Waterfalls in the Middle East tend to be resorts rather than tranquil places for relaxing. Cafes, illuminations and food stalls feature and Rawanduz's offering, Bekhal, is no exception.
Shaqlawa is another popular, if gaudy hill station resort, famous for fresh air, honey and nuts. It sits at the bottom of Safeen Mountain. The winding main street is lined with food and souvenir stalls: lokum, dates, figs and brightly coloured sweets.
Lake Dukan is an artificial water reservoir, also used for irrigation and hydropower. It's prettily blue, surrounded by some spectacular arid mountains. Assorted motor boats are lined up along the rocky beach, their owners idling under a canopy. Negotiations for a short ride come to a swift halt when it becomes clear that they won't interrupt their slumbers for under a hundred USD.
The Red Prison (Amna Suraka) once served as the headquarters of the Ba’ath (Saddam's) regime. It was used as a prison and place of torture for the Kurdish population. Today, it is left preserved as a museum and memorial to the thousands of Kurds imprisoned and killed there. The centrepiece is the astonishing Hall of Mirrors, which contains over a hundred thousand shards of glass. One for every victim of Saddam’s reign of terror against Kurdistan.

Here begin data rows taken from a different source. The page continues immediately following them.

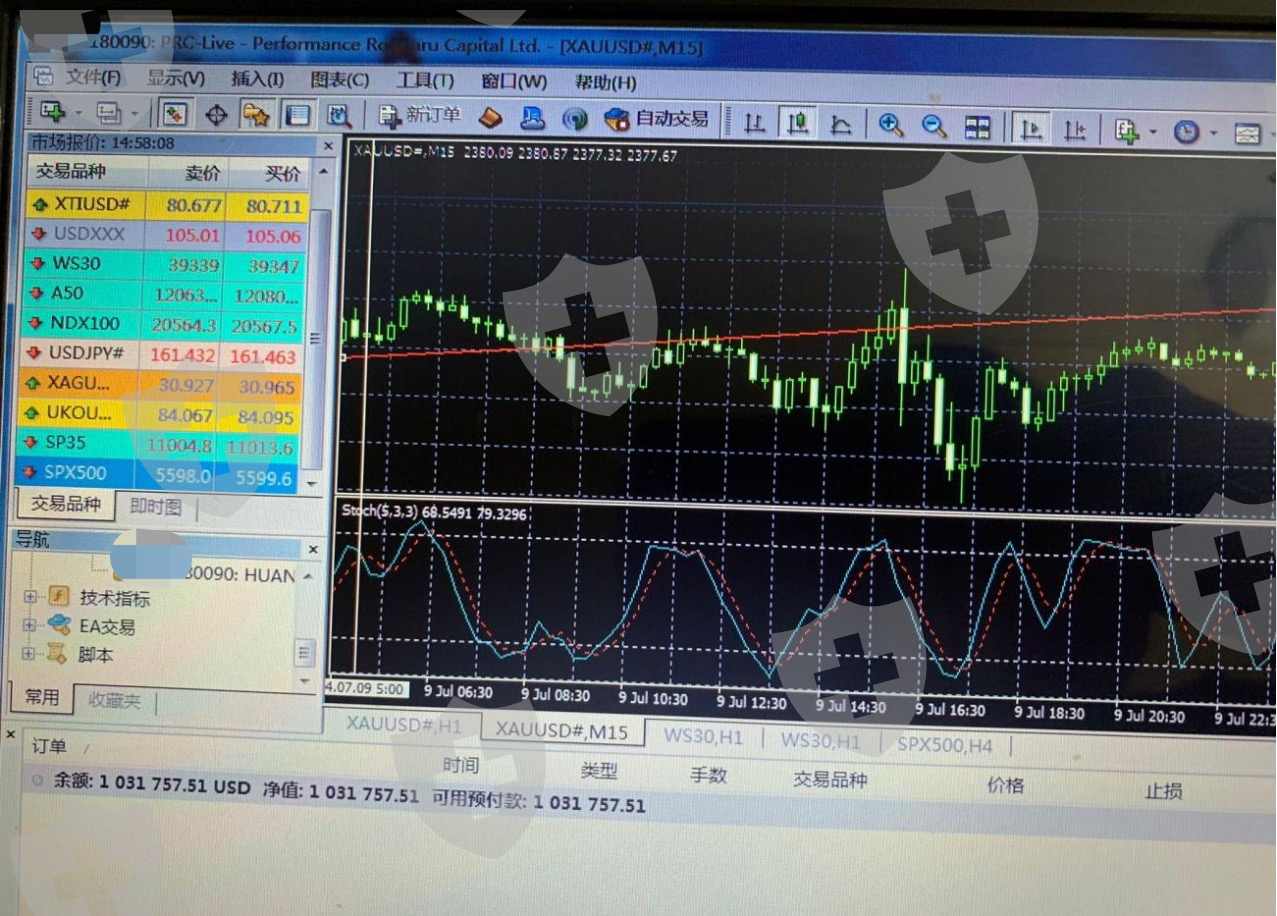Zoom in on the chart
The height and width of the screenshot is (916, 1277).
[890, 125]
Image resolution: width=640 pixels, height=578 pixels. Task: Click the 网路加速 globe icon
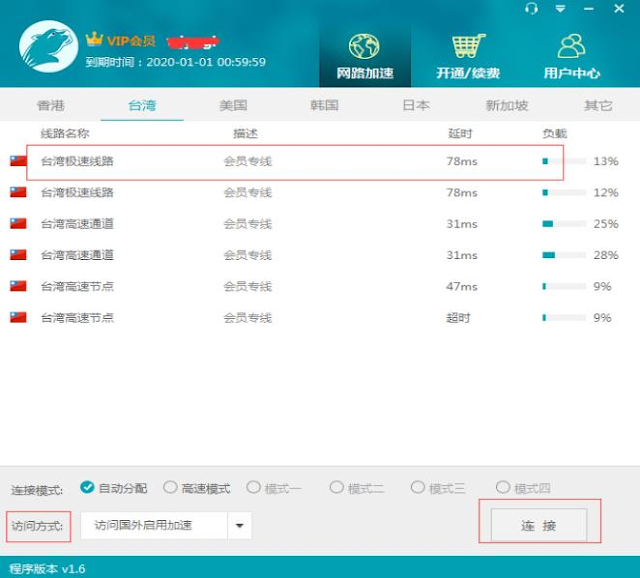pos(364,47)
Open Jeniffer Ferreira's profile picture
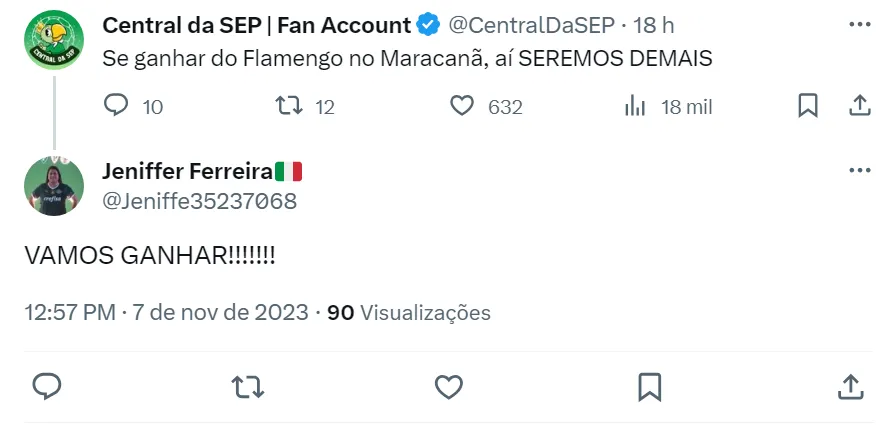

Like all these places, it’s almost unbearable. Yet another reminder of man’s inhumanity to man. Row upon row of photographs of those who have died either from the Kurdish genocide perpetuated by Saddam Hussein’s Ba’ath movement or later by ISIS.
The torture chambers are particularly gruesome, with no holds barred descriptions of the types of torture, the scenes bizarrely depicted with plaster cast mannequins.

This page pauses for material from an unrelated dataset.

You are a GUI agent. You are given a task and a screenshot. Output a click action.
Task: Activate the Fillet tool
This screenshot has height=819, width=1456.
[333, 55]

The schoolgirls visiting here wear belted trousers and tucked in white blouses so the shape of their bottoms is exposed. Some also daringly flaunt their ankles with cropped legs. Their chatter and smiles not entirely appropriate for the occasion mitigate the horror somewhat.
The Road from Erbil to Sulaymaniyah is poor. Ostensibly, because the two cities hate each other and want to prevent interaction. Sulaymaniyah is the cultural capital of Kurdistan, but the smaller city of the two. It's the home of poets, writers, historians, politicians, scholars and singers, such as Nalî, Mahwi, and Piramerd.
Sulaymaniyah is also full of bustle and character. And the bazaar is another fascinating wander. The men, out for their pre-weekend relaxation, wear the traditional Kurdish costume, baggy boiler suits cinched in at the waist with patterned cummerbunds and embordered round caps or turbans. They don’t flinch at all at the approach of the camera and wave benignly over their tea. 'Hello. Where are you from?'
In the evening, the whole of the city turns out to wander around, eat from the many fancy food stalls lining the main thoroughfares, sip coffee and people watch.
At Halabja, there’s another memorial for the 5000 victims of the chemical bomb attack perpetrated on the town by Ali Hassan al-Majid under the direction of Saddam Hussein, on March 16th 1988. He earned himself the nickname “Chemical Ali”.
It's a fitting and sobering end to our trip in Kurdistan. Next up, Socotra.